**Your instructions**
Leave every picture out, and retype all the remaining records exactly.

**Dataset**
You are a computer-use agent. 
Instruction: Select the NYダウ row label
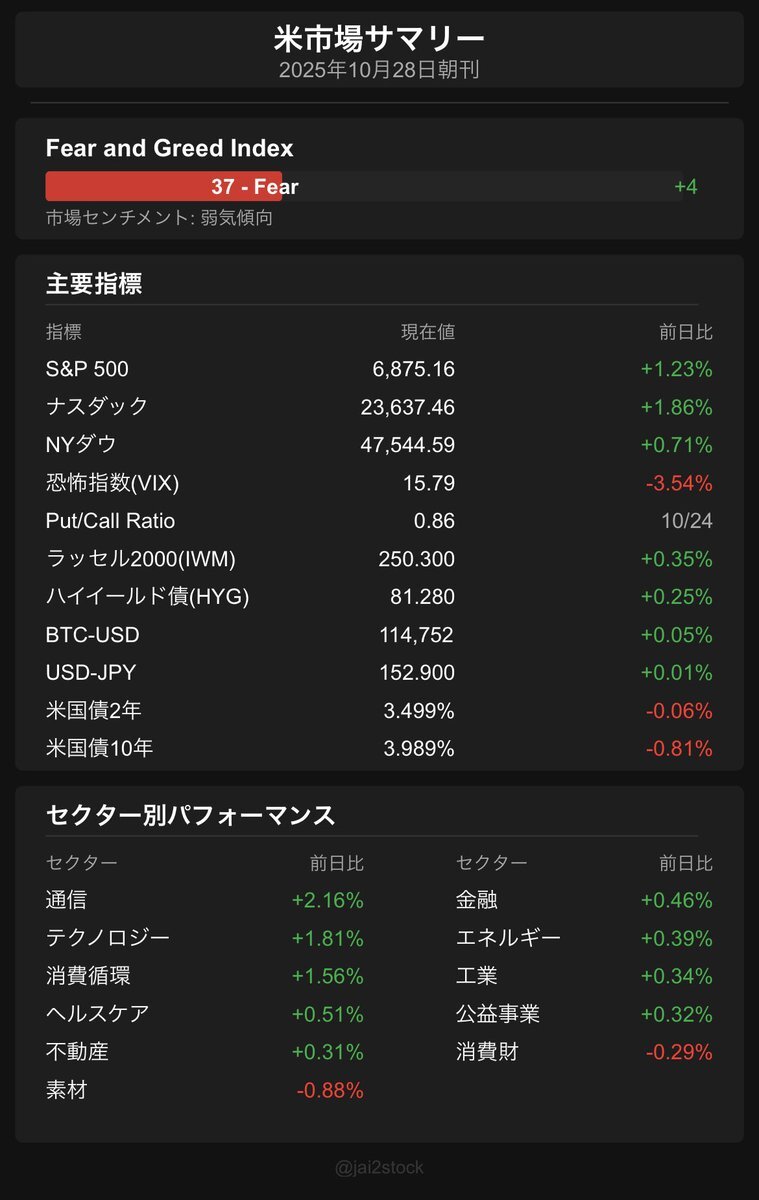(81, 445)
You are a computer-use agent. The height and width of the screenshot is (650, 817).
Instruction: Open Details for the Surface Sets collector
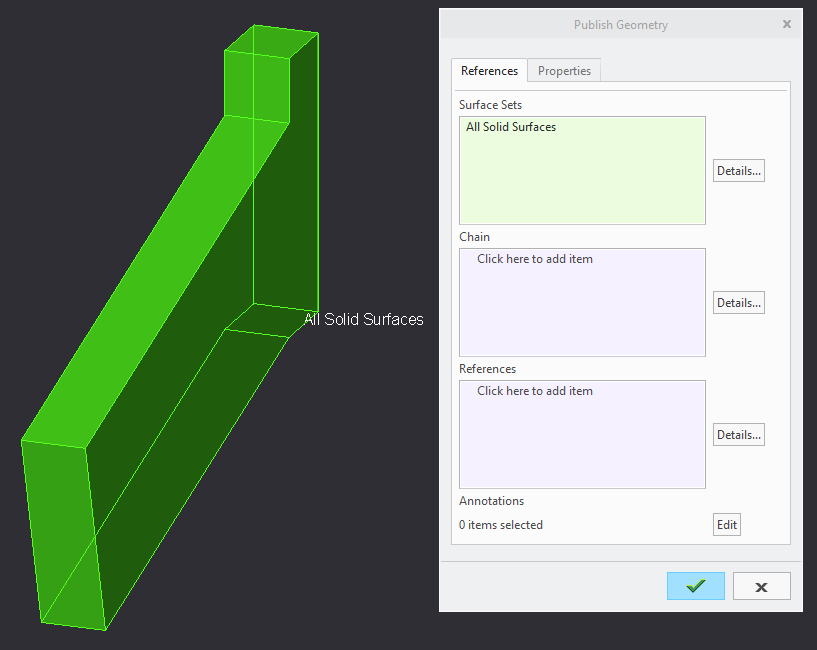pyautogui.click(x=738, y=170)

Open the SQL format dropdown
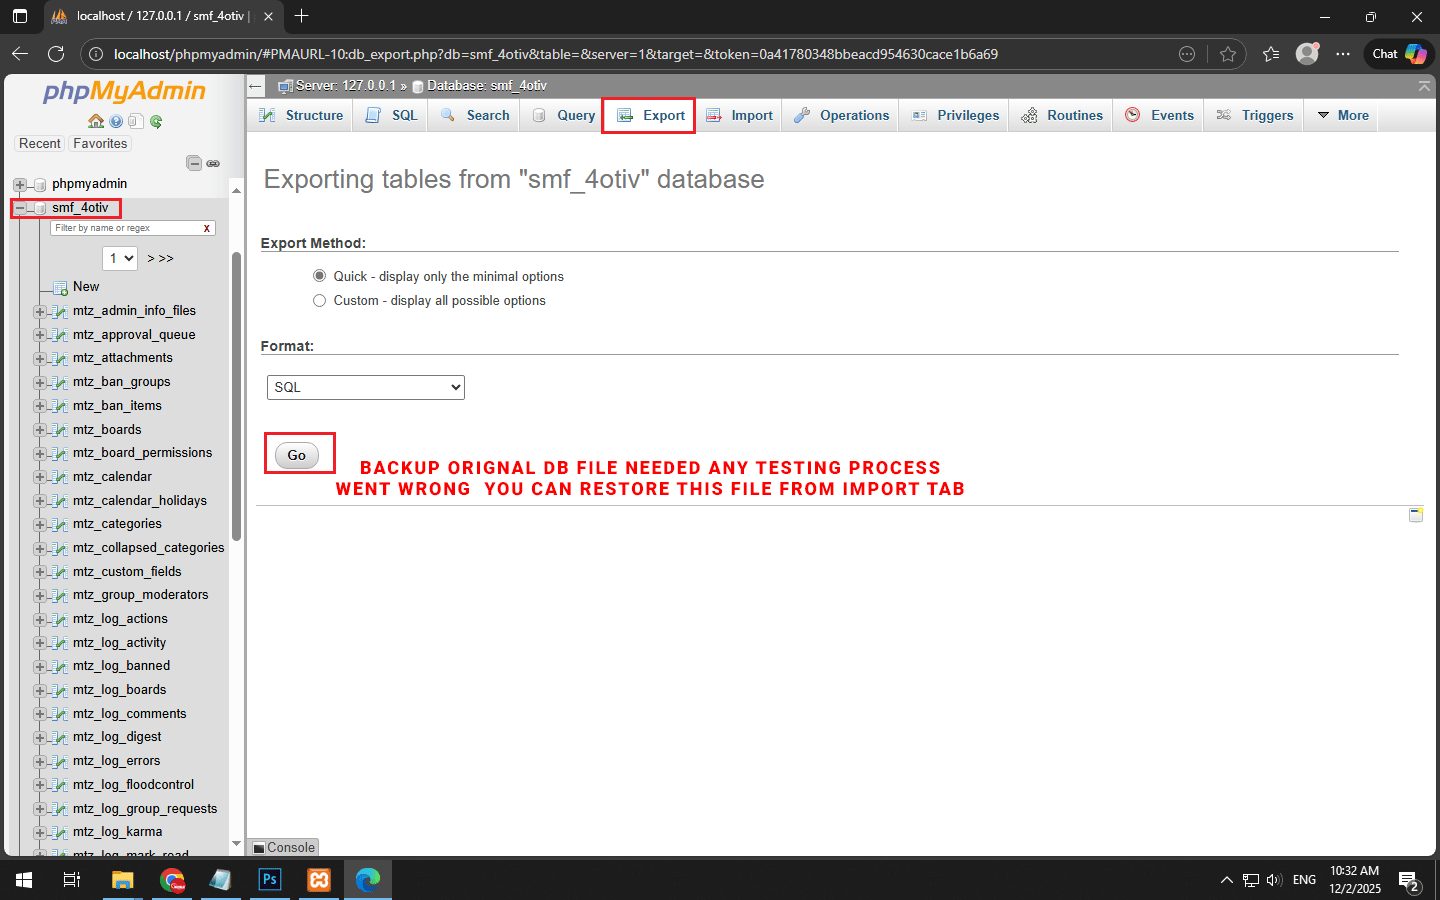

**Solution for this problem**
You are a computer-use agent. 
Instruction: Select the NYダウ row label
(81, 445)
You are a computer-use agent. The height and width of the screenshot is (650, 817).
Instruction: Open Details for the Surface Sets collector
pyautogui.click(x=738, y=170)

Open the SQL format dropdown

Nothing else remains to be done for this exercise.